Dataset excerpt
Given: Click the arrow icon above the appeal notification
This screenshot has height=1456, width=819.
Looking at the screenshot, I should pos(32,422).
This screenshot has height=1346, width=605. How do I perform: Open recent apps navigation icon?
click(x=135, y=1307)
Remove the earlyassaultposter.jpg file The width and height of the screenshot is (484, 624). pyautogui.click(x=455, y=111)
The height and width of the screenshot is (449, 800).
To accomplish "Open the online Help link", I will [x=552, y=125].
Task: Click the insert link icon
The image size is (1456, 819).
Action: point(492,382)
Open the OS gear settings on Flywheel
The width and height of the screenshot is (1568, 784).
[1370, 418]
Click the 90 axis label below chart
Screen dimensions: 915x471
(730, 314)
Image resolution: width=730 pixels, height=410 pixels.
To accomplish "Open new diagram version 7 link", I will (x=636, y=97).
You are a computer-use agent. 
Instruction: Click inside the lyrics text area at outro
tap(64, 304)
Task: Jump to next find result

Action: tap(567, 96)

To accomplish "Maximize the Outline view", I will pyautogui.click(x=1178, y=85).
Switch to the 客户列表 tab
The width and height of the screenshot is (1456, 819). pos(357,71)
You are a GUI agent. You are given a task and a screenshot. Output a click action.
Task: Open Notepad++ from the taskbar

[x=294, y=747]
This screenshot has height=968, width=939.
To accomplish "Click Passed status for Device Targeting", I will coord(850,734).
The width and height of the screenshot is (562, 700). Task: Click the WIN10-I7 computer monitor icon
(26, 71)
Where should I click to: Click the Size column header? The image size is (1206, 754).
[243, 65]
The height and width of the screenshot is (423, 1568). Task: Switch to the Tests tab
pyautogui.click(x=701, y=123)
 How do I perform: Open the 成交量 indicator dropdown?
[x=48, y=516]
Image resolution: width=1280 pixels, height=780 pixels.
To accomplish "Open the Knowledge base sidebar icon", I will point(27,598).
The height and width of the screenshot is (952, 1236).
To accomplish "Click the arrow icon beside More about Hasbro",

Given task:
Could you write out the records unchanged, starting at the first line and ending at the line that contains "The width and height of the screenshot is (1456, 819).", with both of those lines included?

Answer below:
Given: Click the arrow icon above the appeal notification
This screenshot has height=1456, width=819.
Looking at the screenshot, I should pos(32,422).
This screenshot has height=1346, width=605. How do I perform: Open recent apps navigation icon?
click(x=135, y=1307)
Remove the earlyassaultposter.jpg file The width and height of the screenshot is (484, 624). pyautogui.click(x=455, y=111)
The height and width of the screenshot is (449, 800).
To accomplish "Open the online Help link", I will [x=552, y=125].
Task: Click the insert link icon
The image size is (1456, 819).
Action: point(492,382)
Open the OS gear settings on Flywheel
The width and height of the screenshot is (1568, 784).
[1370, 418]
Click the 90 axis label below chart
Screen dimensions: 915x471
(730, 314)
Image resolution: width=730 pixels, height=410 pixels.
To accomplish "Open new diagram version 7 link", I will (x=636, y=97).
You are a computer-use agent. 
Instruction: Click inside the lyrics text area at outro
tap(64, 304)
Task: Jump to next find result

Action: tap(567, 96)

To accomplish "Maximize the Outline view", I will pyautogui.click(x=1178, y=85).
Switch to the 客户列表 tab
The width and height of the screenshot is (1456, 819). pos(357,71)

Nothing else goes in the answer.